Thomas is often credited with inventing the “knuckleball”, having purportedly taught it to Eddie Cicotte in 1905, years before Cicotte popularized the pitch in 1908.

After being released by the Tigers, Frosty returned to Minneapolis where he was 12–11 in 1905, 18–15 in 1906, and 14–16 in 1907. He later played for the Montgomery Senators in the Southern Association (1908-1911), St. Paul Saints (1912), Sioux City Packers (1912), St. Joseph Drummers (1912, 1914-1915), and San Francisco Seals (1913).

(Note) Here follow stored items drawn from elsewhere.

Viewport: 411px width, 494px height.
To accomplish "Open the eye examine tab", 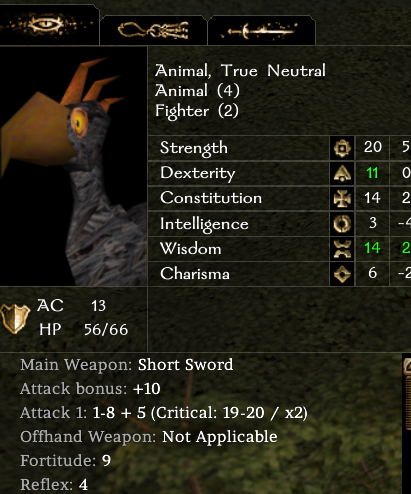I will click(x=49, y=25).
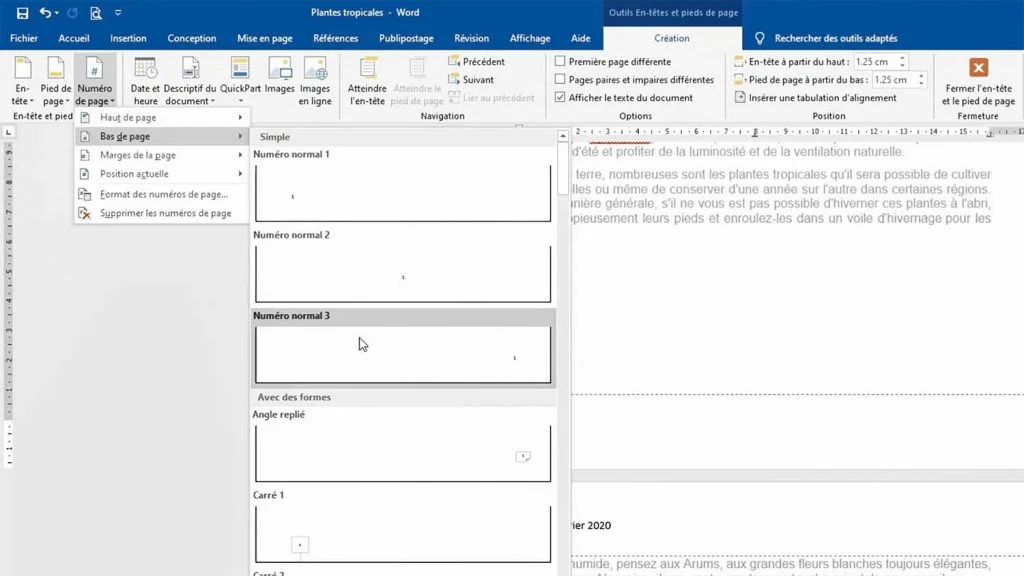
Task: Open the Mise en page tab
Action: (264, 38)
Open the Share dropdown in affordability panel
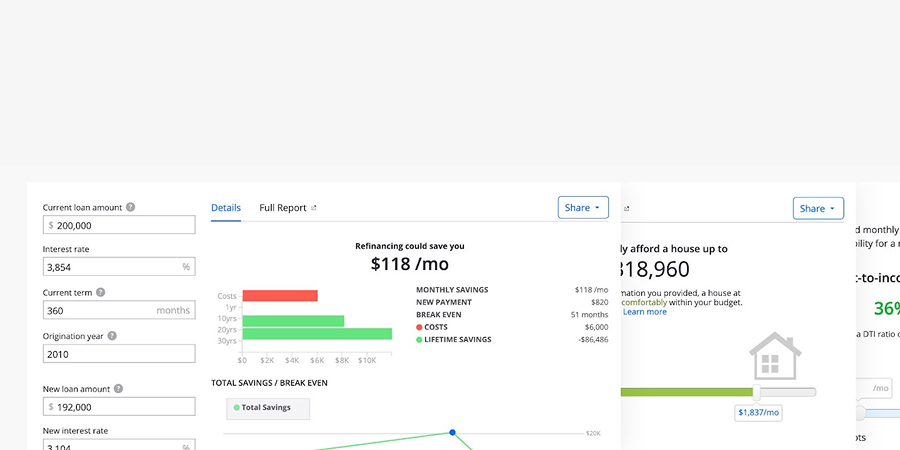 pyautogui.click(x=818, y=208)
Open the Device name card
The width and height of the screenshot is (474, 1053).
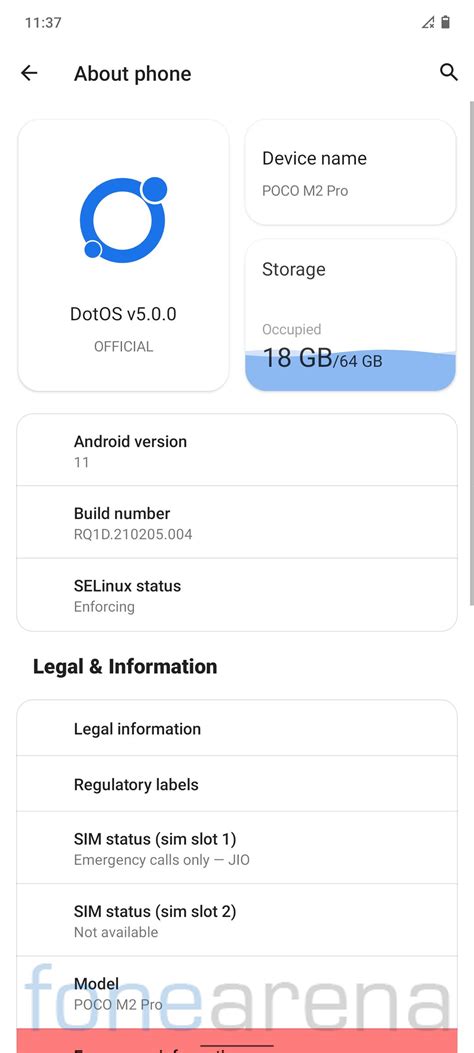[x=350, y=173]
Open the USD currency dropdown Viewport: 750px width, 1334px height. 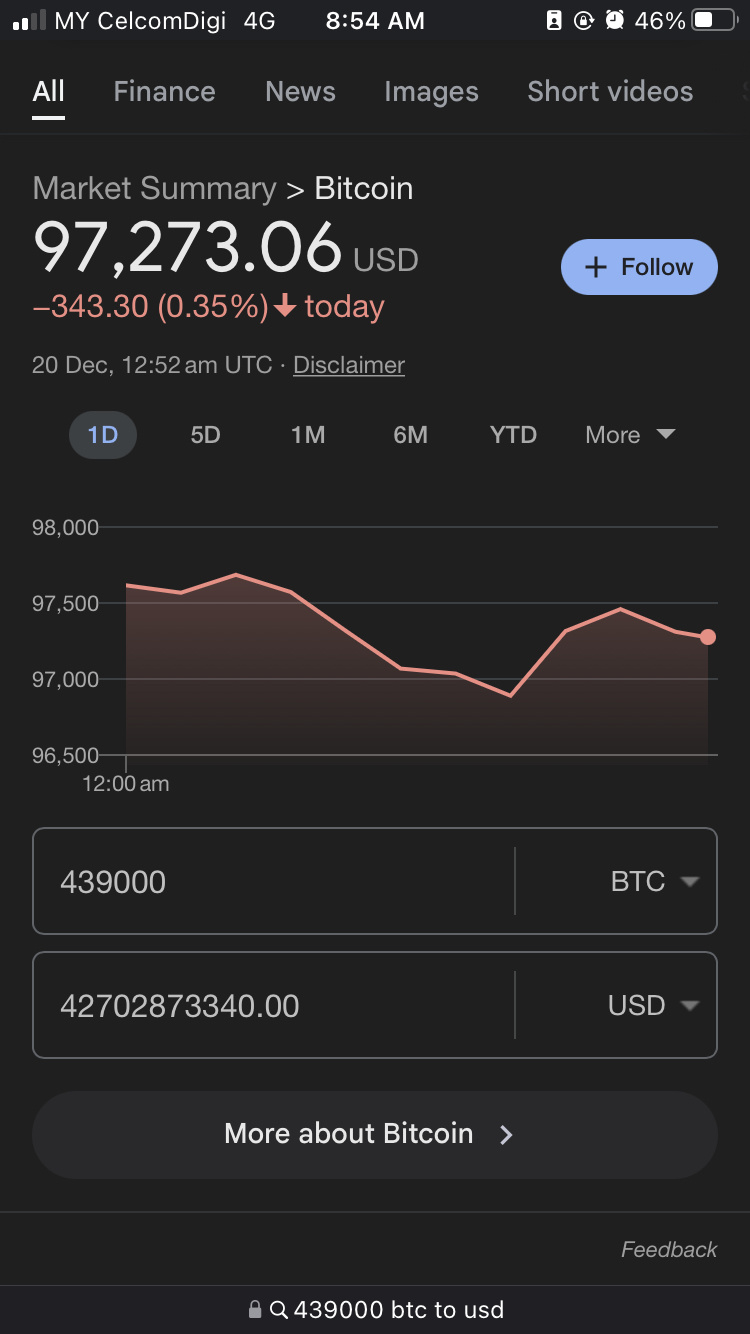coord(654,1005)
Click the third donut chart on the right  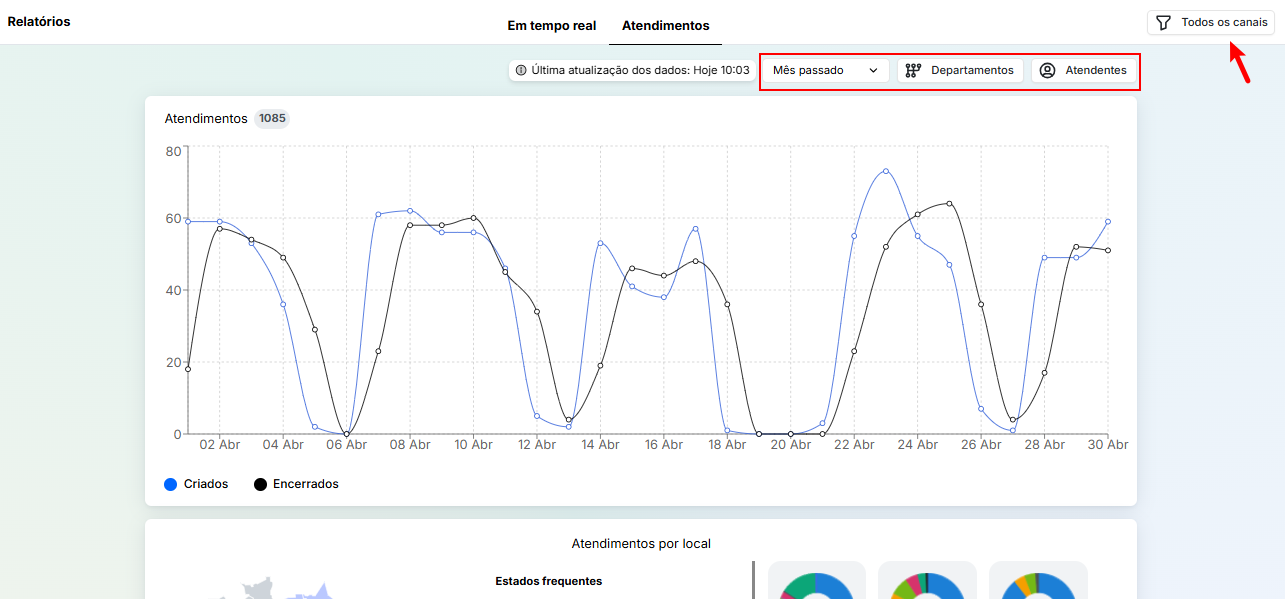tap(1038, 584)
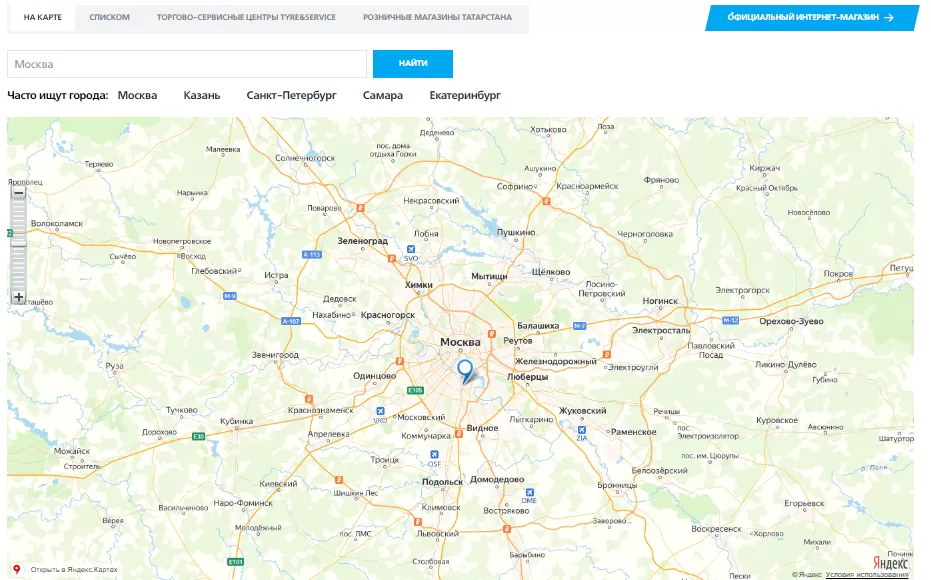Click the DME airport icon on map
This screenshot has width=931, height=580.
click(x=529, y=491)
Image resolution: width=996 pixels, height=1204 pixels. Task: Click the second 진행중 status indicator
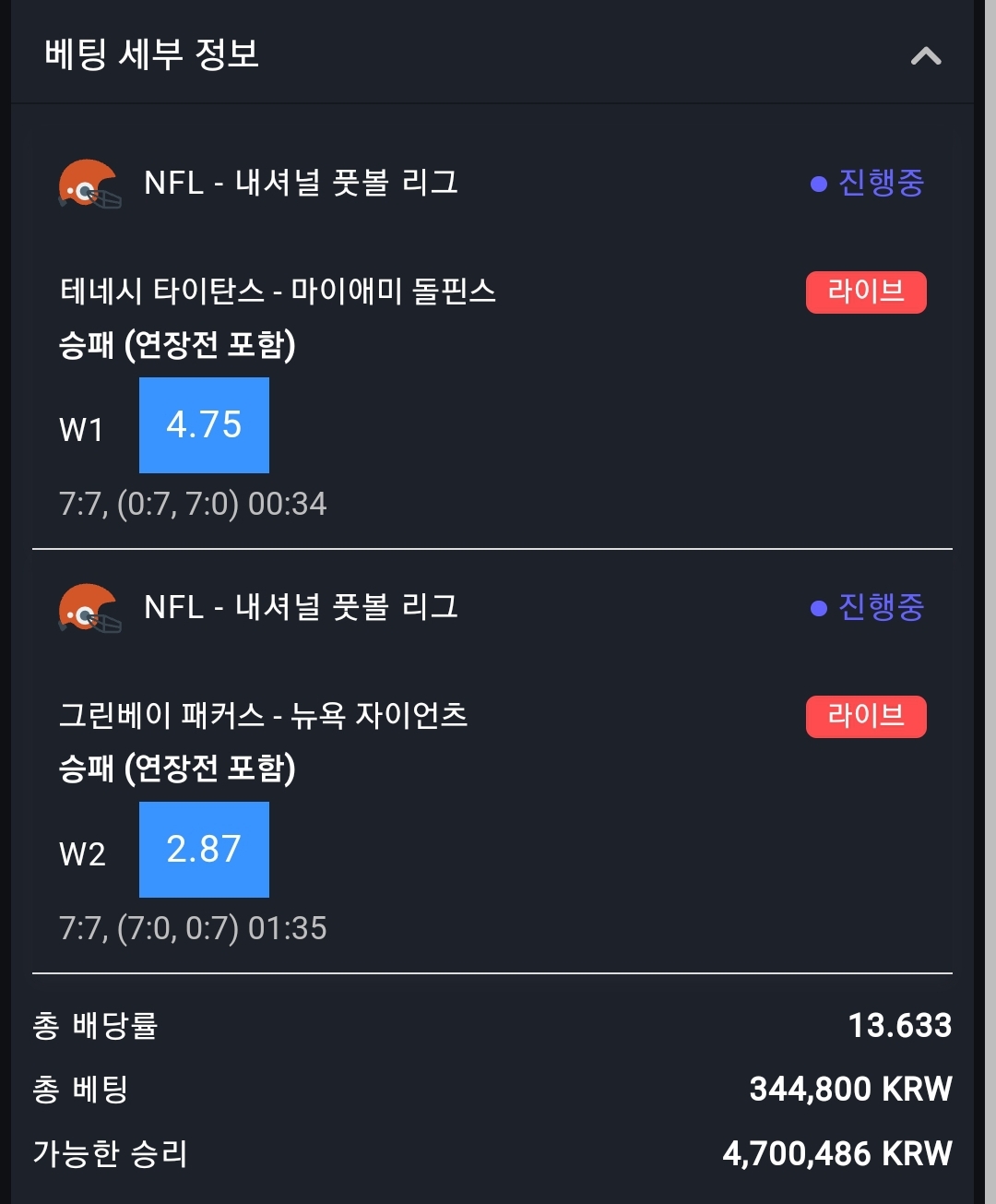pos(867,607)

He compiled a 19–9 record with Montgomery in 1908.

==Later years==
Thomas was married in 1915 to Ruth Fenton Thomas, and they were married for more than 54 years. He attended Ensworth Medical School and the University of Minnesota Medical School. He lived for the last 43 years of his life in St. Joseph, Missouri, was employed on the staff of St. Joseph State Hospital for approximately 25 years, and served two terms as Buchanan County coroner. He died in St. Joseph in 1970 at age 88. He was buried at Memorial Park Cemetery in St. Joseph.